In 1970, Pilsen residents founded the Casa Aztlán community center with Ray Patlán as the center’s first artist-in-residence. He created murals at the center and around Pilsen and was a very influential early member of the CMG. In 1971 he painted Reforma y Libertad/Reform and Liberty at Cullerton and Blue Island in Pilsen.
On the right side (above) we see Miguel Hidalgo y Costilla who kicked off the Mexican War of Independence with the Grito de Dolores in 1810. On the left we see Benito Juárez, the great Mexican reformer and 5 term president.
The mural also includes the Mexican flag and eagle, as well as symbols of ancient Mexico.
It seems to me that Patlán’s work links the community muralism in 1960s-1970s US and the Mexican muralism that preceded and informed it.

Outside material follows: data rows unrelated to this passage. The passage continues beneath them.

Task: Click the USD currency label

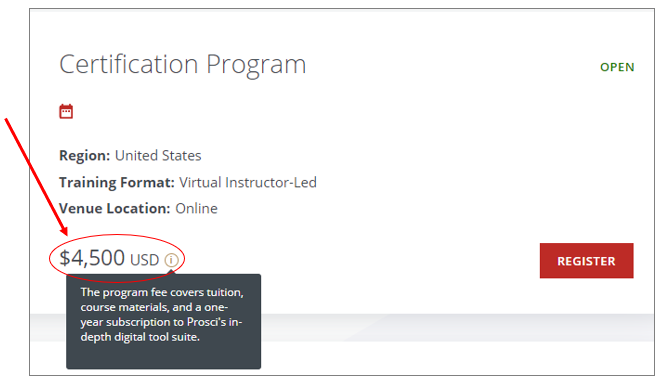Action: tap(144, 260)
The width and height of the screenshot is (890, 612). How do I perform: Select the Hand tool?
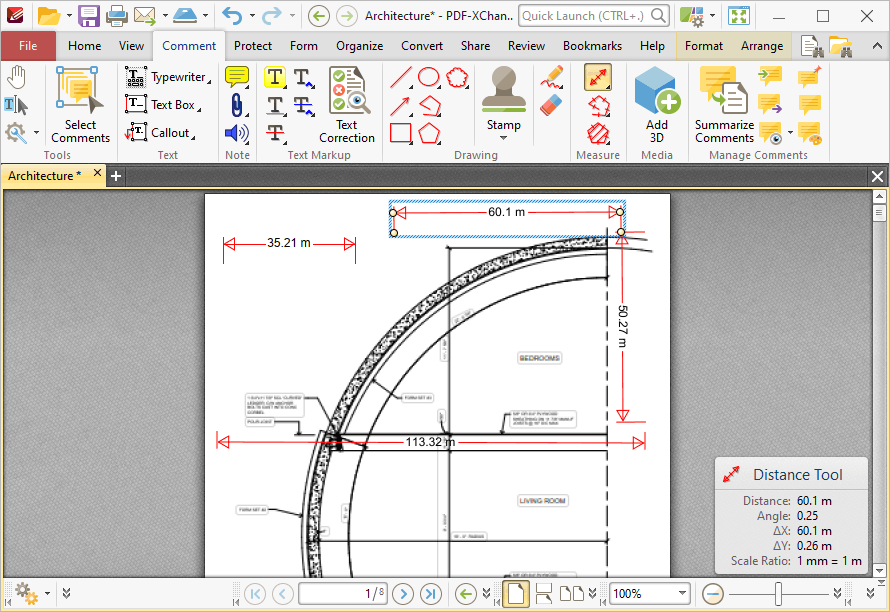(x=17, y=75)
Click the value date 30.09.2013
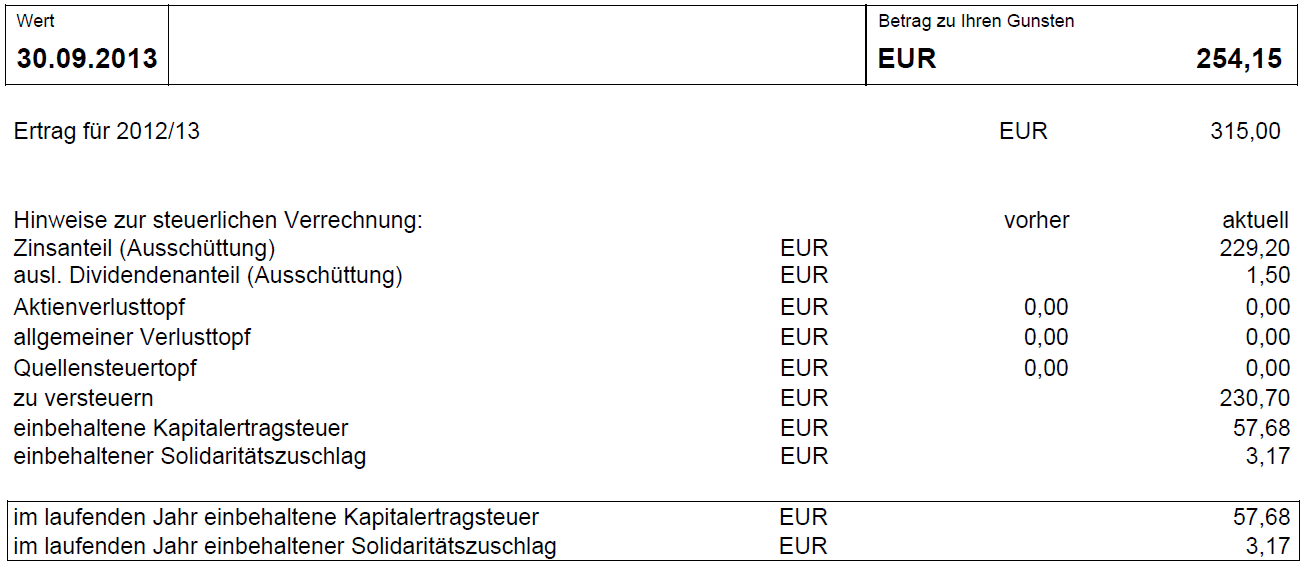The width and height of the screenshot is (1304, 563). pyautogui.click(x=87, y=59)
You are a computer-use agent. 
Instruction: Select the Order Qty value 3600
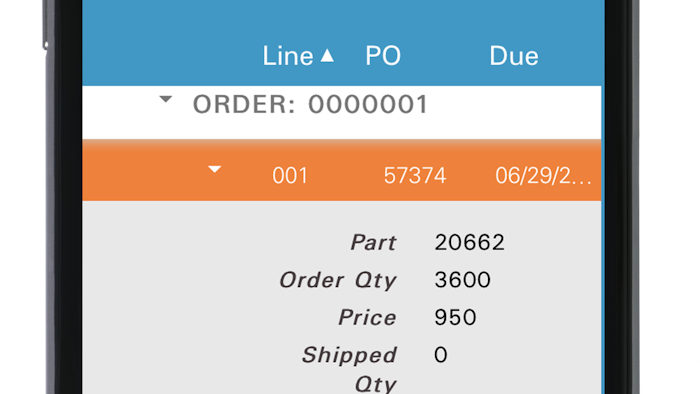coord(462,280)

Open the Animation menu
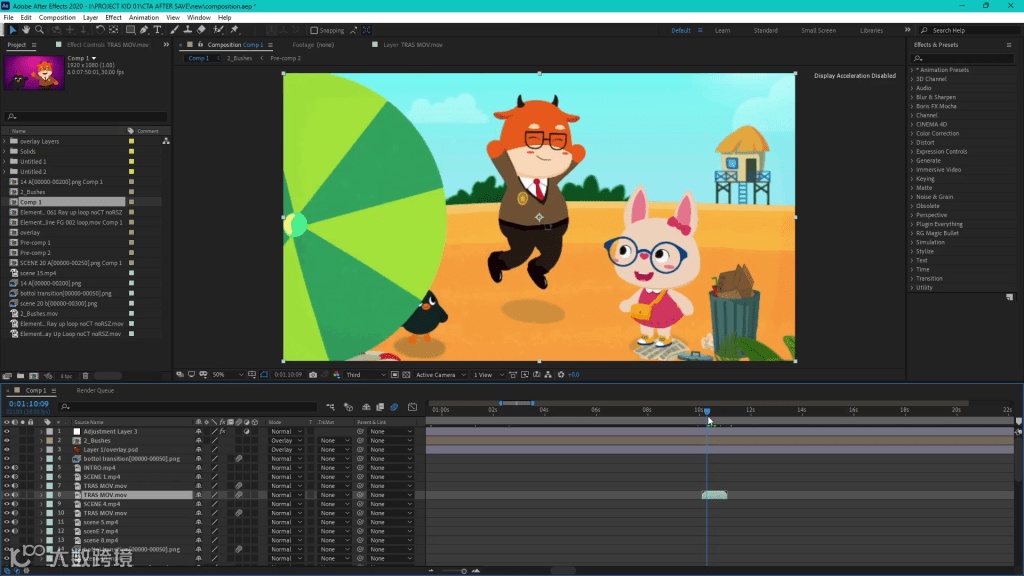click(x=144, y=18)
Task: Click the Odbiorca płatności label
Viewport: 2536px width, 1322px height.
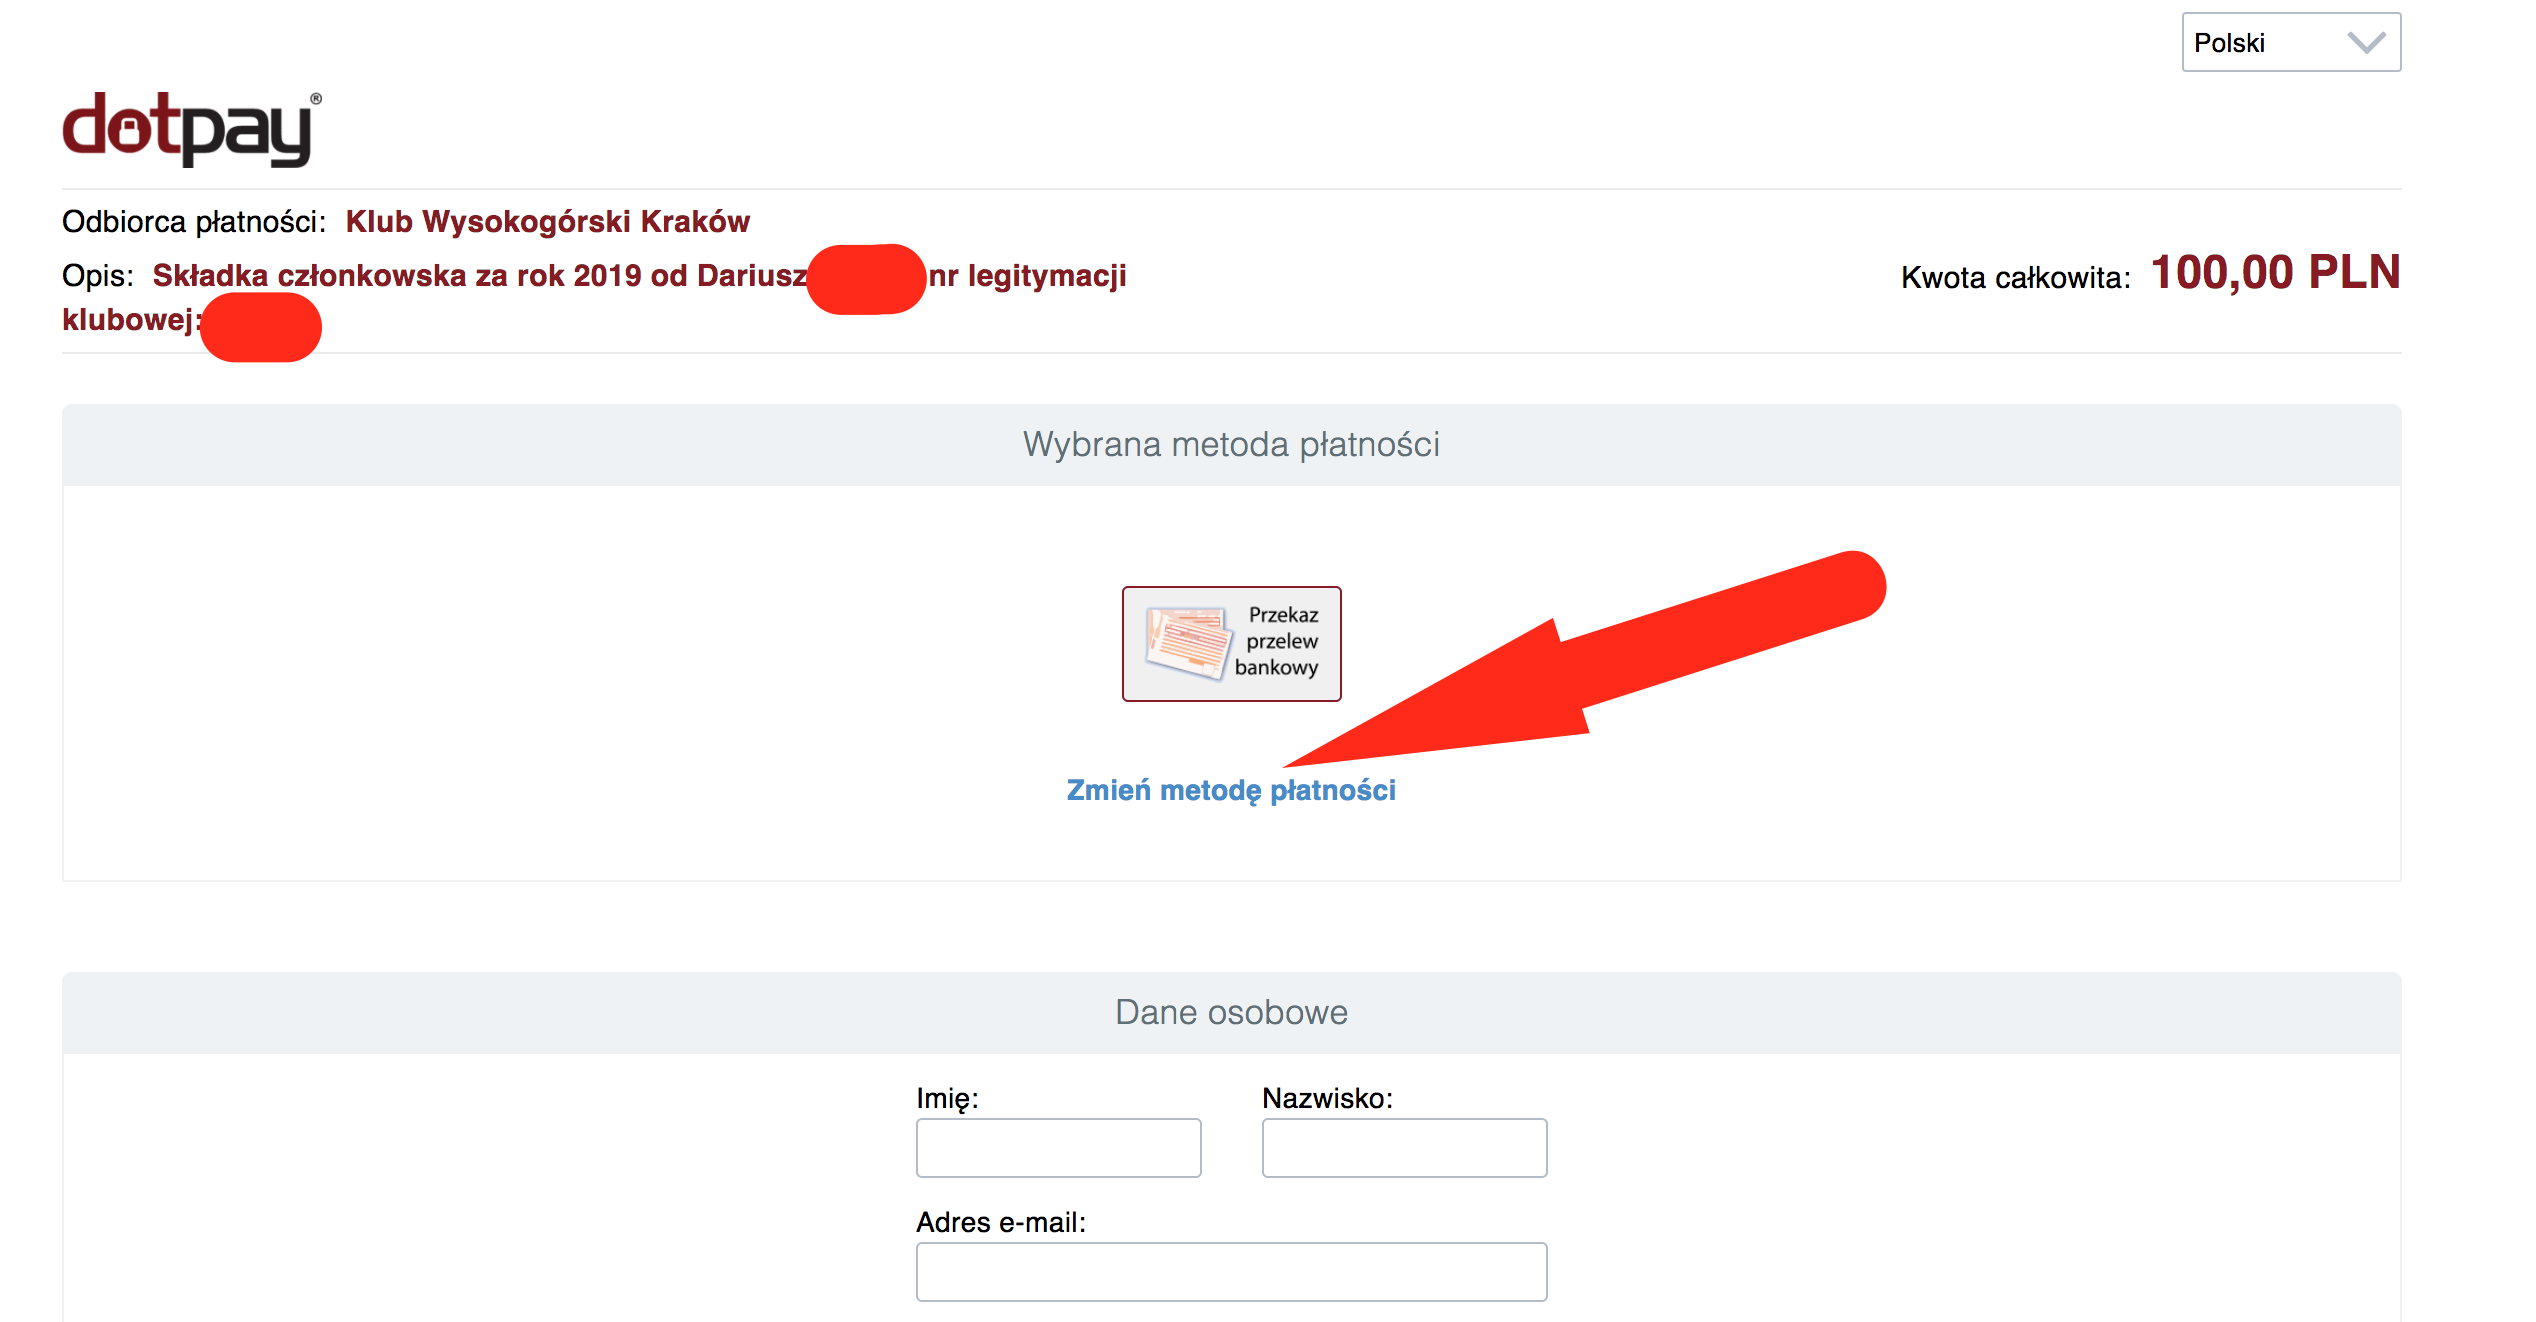Action: pyautogui.click(x=194, y=221)
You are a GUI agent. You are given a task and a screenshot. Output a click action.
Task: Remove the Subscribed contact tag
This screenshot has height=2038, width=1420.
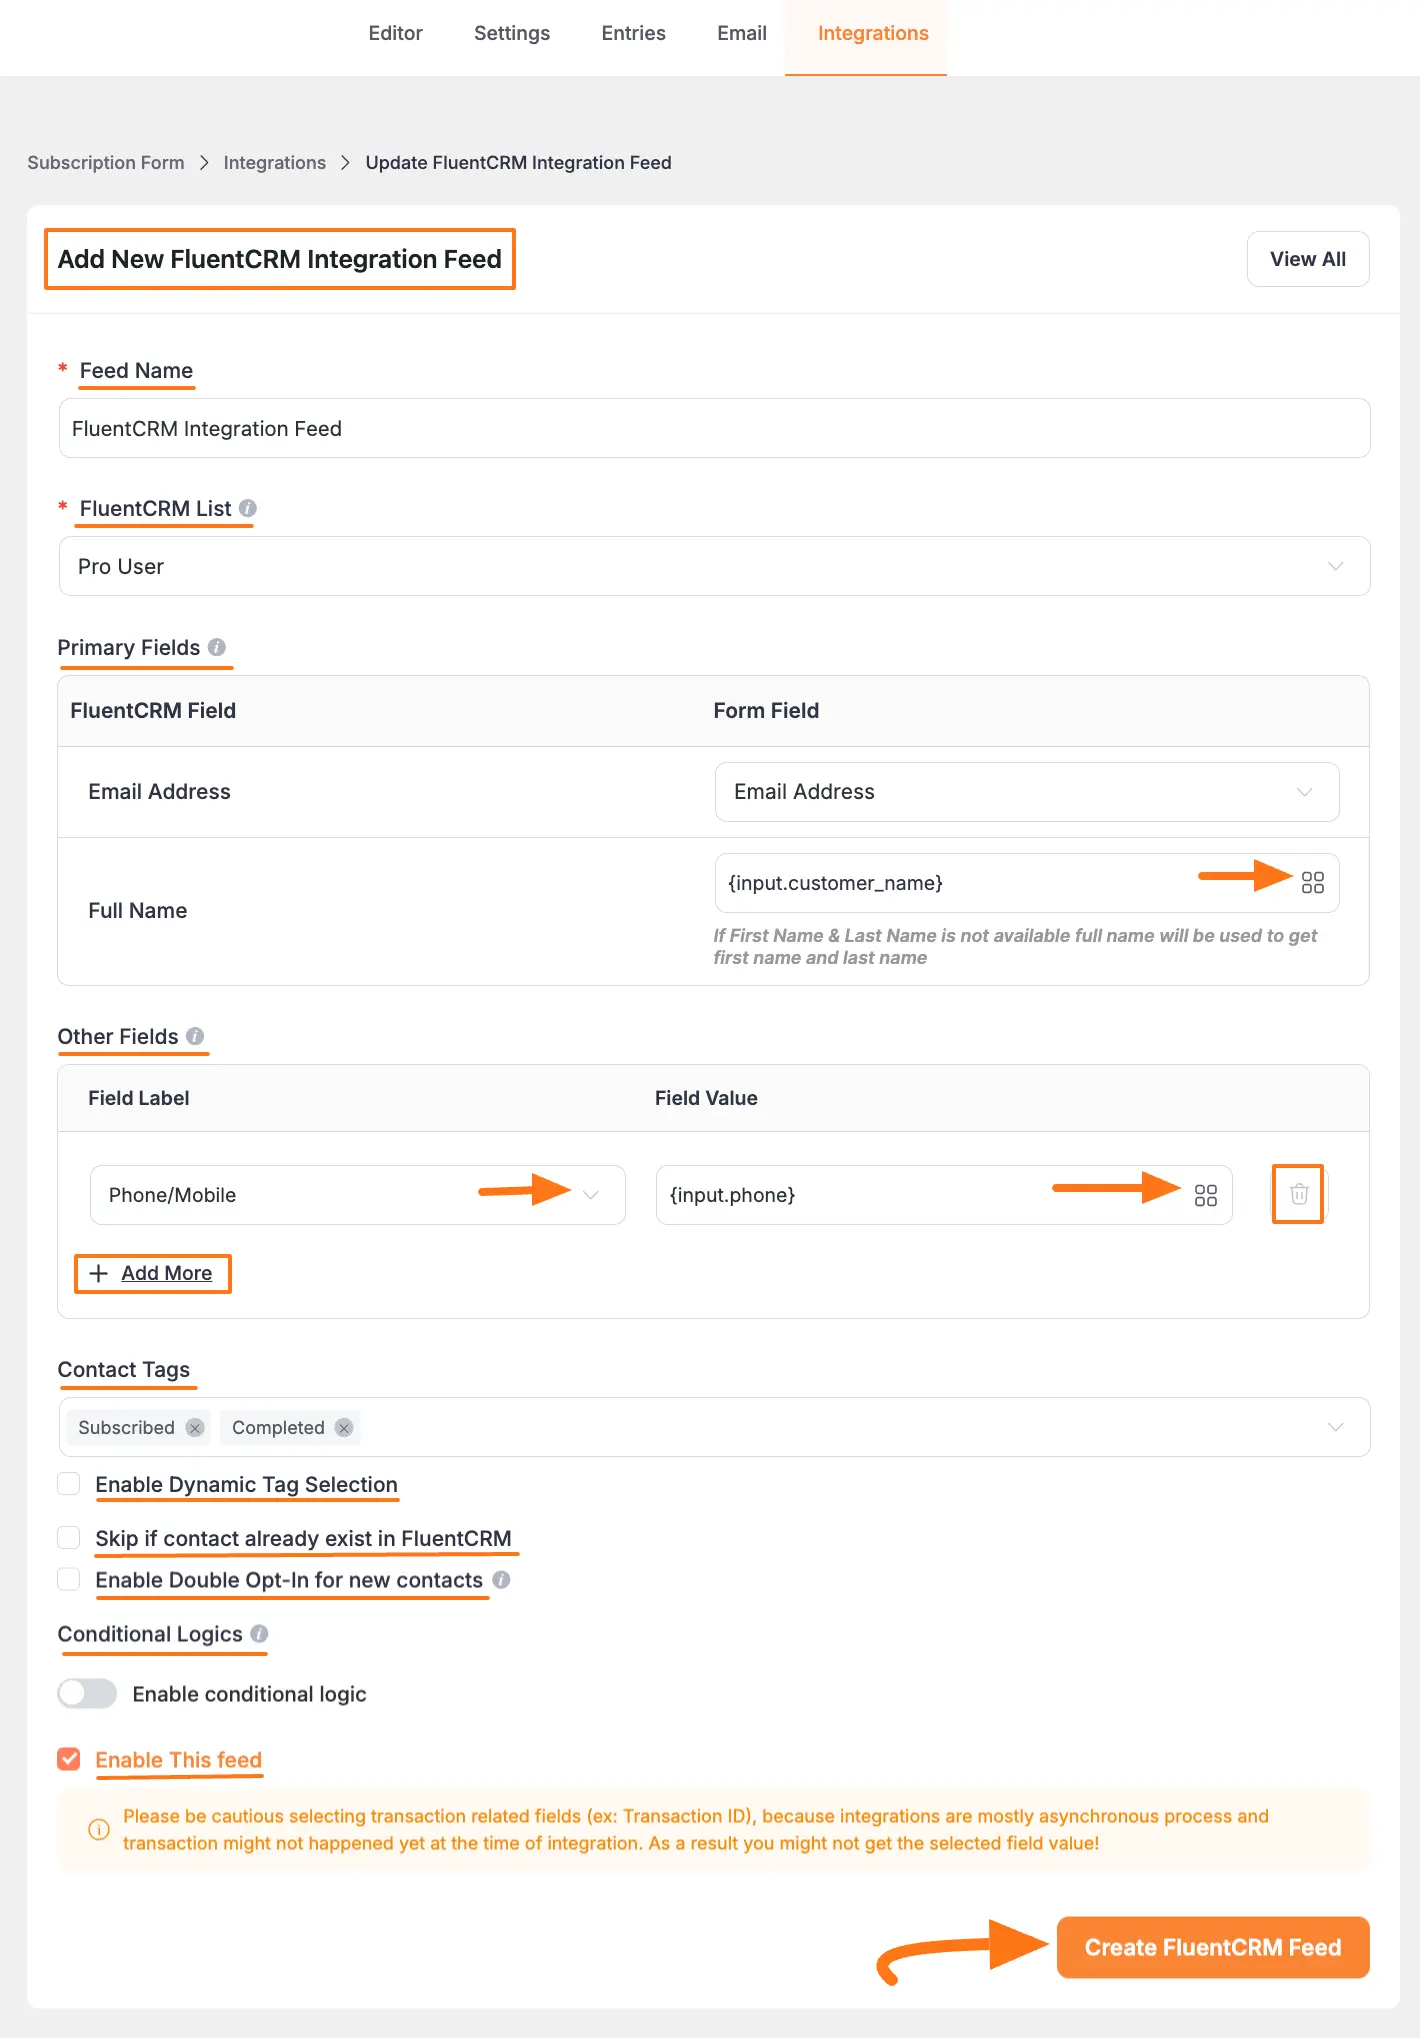[195, 1428]
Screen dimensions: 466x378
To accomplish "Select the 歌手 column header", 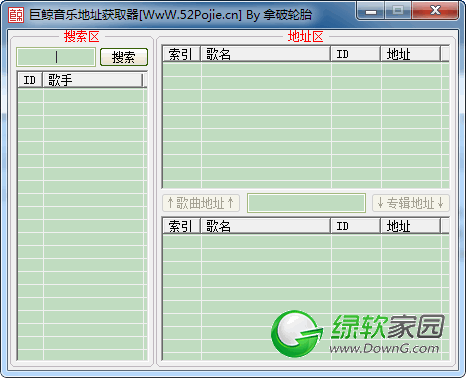I will (93, 80).
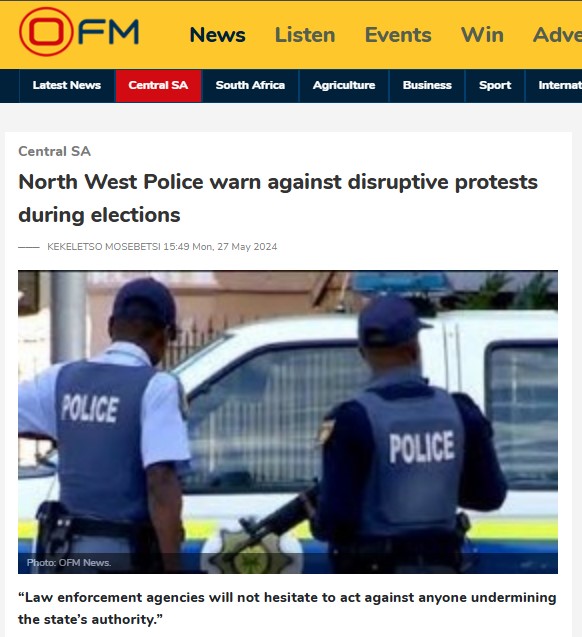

But can anybody tell me why this mural (painted in 1971, touched up in 1974, restored in 1985) looks so much more weathered than this one (painted in 1971 and never touched again)? I might need to learn something about technique and materials and weather.
In the fall of 2006, I came across Alejandro Medina working on a new mural in Pilsen. I was too much of a newbie at mural hunting to realize how cool that was. Next time I’ll hang out to watch and chat up the artist!
Recently, I was down in Pilsen and decided to stop by the mural. It is located on the side of Rancho Alegre, a carnicería at 18th and Wood, and it honors famous Latinas throughout history. After viewing so many images of Emiliano Zapata and Benito Juárez, it makes me happy to see a mural that’s all about the women.
On the left side, there are images of La Malinche, Josefa Ortiz de Domínguez, and Sor Juana Inés de la Cruz.
On the right, Gabriela Mistral and Frida Kahlo hang out with Dolores Huerta and Rigoberta Menchú.
And folkoric dancers twirl across the middle. (If you look closely, you’ll see that Medina hadn’t yet finished the fountain behind the dancers or the area around their feet when I first photographed this mural. Check it out!)
Medina is active in the Chicago mural scene and teaches young people through Yollocalli Arts Reach, the youth initiative of the National Museum of Mexican Art. I read a 2008 interview with Extra News in which Medina discusses his art as a way to decrease vandalism and violence in the neighborhood. He said that gang members in Pilsen had agreed not tag any of the artwork in the area. That sounds like a pretty good start.